A new study discovered that pregnancy after a woman has her fallopian tubes tied – the colloquial term for permanent female surgical sterilization – is surprisingly common.
The study, published in the New England Journal of Medicine Evidence, examined survey data from more than 4,000 women who reported having tubal ligations, the formal term for a series of surgeries in which the fallopian tubes are clamped or removed. Researchers found that 3-5% of these women reported becoming pregnant after the surgery.
“Ovarian sterilization is an important form of contraception and for some people it is the right form of contraception,” said Dr. Eleanor Bimla Schwarz, an internist at the University of California, San Francisco, and lead investigator of the study.
“It’s just that every method fails at some point, so we need to know what alternatives are effective.
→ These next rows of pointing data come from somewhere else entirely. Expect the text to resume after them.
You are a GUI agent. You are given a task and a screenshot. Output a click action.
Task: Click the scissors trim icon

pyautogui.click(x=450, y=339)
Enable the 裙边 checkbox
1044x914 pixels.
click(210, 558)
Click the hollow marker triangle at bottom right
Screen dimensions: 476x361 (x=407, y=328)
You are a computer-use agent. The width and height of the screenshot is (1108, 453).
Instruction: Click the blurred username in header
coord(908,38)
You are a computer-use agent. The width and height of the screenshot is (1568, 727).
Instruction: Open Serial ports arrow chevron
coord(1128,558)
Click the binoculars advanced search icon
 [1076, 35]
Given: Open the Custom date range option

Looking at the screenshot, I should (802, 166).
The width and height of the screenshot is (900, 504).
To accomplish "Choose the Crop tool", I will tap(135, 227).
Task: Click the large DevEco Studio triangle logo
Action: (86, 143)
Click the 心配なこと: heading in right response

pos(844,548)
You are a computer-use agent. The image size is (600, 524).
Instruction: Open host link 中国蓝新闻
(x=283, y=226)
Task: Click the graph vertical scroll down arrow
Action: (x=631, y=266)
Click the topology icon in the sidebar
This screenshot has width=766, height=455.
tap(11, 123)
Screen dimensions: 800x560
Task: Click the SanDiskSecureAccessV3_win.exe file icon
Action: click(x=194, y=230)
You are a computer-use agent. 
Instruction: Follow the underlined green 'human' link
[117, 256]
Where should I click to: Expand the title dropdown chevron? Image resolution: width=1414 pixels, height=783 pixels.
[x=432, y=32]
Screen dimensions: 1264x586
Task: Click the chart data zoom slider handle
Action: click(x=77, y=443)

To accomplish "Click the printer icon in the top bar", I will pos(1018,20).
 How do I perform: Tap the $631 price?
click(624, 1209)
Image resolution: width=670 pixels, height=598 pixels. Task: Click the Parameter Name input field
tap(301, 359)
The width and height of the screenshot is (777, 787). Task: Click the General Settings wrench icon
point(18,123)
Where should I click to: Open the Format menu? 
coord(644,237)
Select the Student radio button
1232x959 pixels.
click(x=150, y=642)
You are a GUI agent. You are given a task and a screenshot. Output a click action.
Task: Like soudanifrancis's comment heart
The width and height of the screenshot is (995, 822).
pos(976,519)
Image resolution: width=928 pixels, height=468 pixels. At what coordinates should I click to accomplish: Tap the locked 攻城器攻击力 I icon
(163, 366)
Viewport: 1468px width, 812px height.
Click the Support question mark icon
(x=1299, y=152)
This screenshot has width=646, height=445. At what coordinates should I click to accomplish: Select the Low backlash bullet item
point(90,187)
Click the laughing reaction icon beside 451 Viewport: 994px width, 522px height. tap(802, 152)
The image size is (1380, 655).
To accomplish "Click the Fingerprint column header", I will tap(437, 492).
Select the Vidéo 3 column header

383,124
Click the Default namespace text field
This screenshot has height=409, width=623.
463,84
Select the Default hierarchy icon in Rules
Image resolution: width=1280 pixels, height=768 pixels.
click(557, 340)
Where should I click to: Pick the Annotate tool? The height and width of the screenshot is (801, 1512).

And we probably just have to make peace with the fact that there will always be a need for abortion services, because even methods that we consider very effective fail, and not so rarely.”
The research is especially relevant because the U.S. Supreme Court overturned Roe v. Wade in 2022. Dozens of states have since banned and severely restricted access to abortion, and interest in permanent surgical sterilization of women has increased among women between the ages of 18 and 30, the research finds.
Researchers conducted the study by analyzing data from four iterations of the U.S. National Survey of Family Growth from 2002 to 2015. Of the 31,000 women who participated in the study, 4,184 reported having had their fallopian tubes tied.
In those studies, between 3 and 5% of women reported pregnancy after surgery. That’s higher than the less than 1% rate commonly cited by health care providers and the 18-37 pregnancies per 1,000 women after 10 years estimated by the American College of Obstetricians and Gynecologists.
The data have significant weaknesses: Surveys rely on patient self-reporting, which is generally less reliable than information from medical records. The survey data did not ask about the type of tubal ligation surgery women believed they had undergone.
According to the researchers, if this failure rate is correct, it would mean that tubal ligation is less effective than long-term contraceptive methods such as arm implants and IUDs.
The study did note that the timing of the surgery may matter: Women were less likely to report pregnancy after tubal ligation if the surgery was performed right after giving birth. Perhaps, Schwarz said, that’s because women’s reproductive anatomy is enlarged and more visible right after giving birth.
It is striking that the chance of pregnancy was smaller if women underwent the operation at an older age.
The work builds on Bimla Schwarz’s previous research on the effectiveness of tubal ligation. In 2022, she published research based on more than 83,000 Medi-Cal insurance claims, California’s public Medicaid health insurance program. That study found that tubal ligation about the same effectiveness rate as an IUD.
If tubal ligation is as effective as an IUD, the authors say this also implies that younger women in particular may consider an IUD before permanent surgical sterilization, because they are easily reversible. Although most women do not regret the surgery, younger women significantly more likely to express regret than older women.
“If your main goal is to not get pregnant in the future, and you’re really interested in effectiveness,” then a contraceptive arm implant is probably your best option, Schwarz said. She said vasectomy, or permanent male sterilization, comes close behind, followed by hormonal IUDs, tubal ligation and copper IUDs.
Schwarz added: “It’s important that anyone who is really interested in effectiveness has thought carefully about all of these options and talked to their doctor about them.”